In the text on bass fishing in Portugal, what local name is given for the bass?

Source extract
++++

If you’re an avid bass fisherman and ever wondered what it’s like to spin for bass on the beautiful Iberian coastline, then read on.
With over 25 years experience chasing these exciting predators I hope to give you an insight into what it’s like and what to expect should you decide to venture down in search of Portuguese silver.
Robalo as they are known locally, can be found along the entire Portuguese coastline and are present all year round.
Predicting the best time to fish for seabass is certainly not an easy task. It’s not a simple matter of choosing a time when they are most prevalent, as there are other factors to take into account including conditions, which can make or break a fishing trip.
It’s always hard to make a comparison between fishing in Portugal and other destinations, but from speaking to many people that have fished both Portugal and Ireland it’s fair to say you would have a better chance of catching a bigger bass in Portugal but certainly better numbers of bass can be present in Ireland.
The spectacular Portuguese west coast is an exciting challenge for any bass addict, with endless beaches, reefs, rocky points and headlands to discover.

++++

Data excerpt

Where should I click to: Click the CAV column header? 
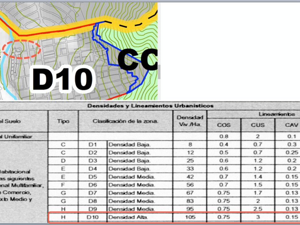click(289, 125)
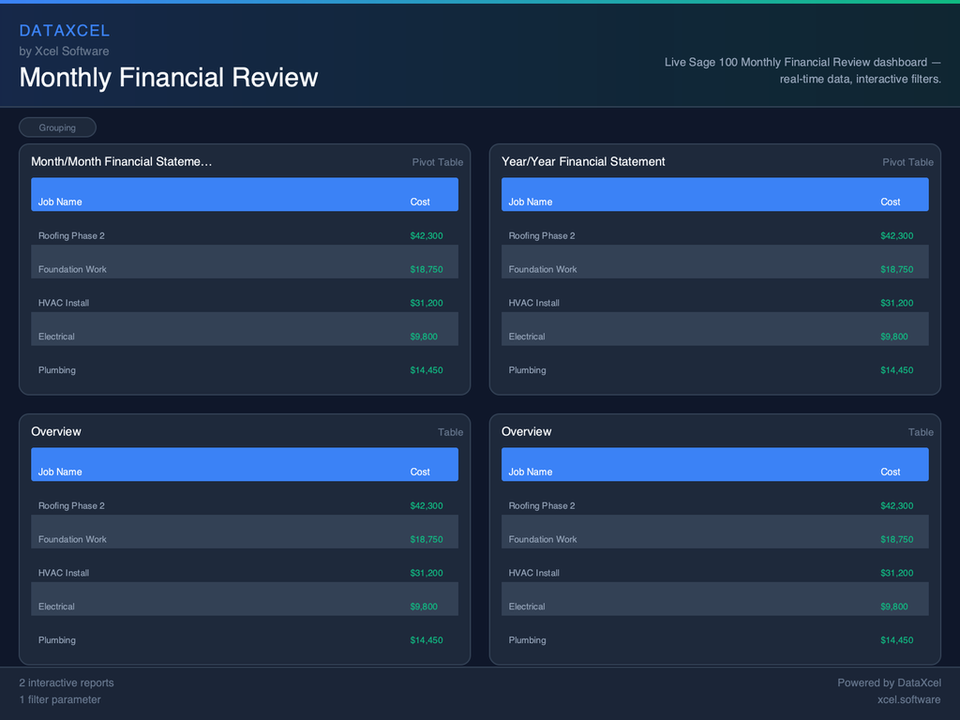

++++

Task response
Robalo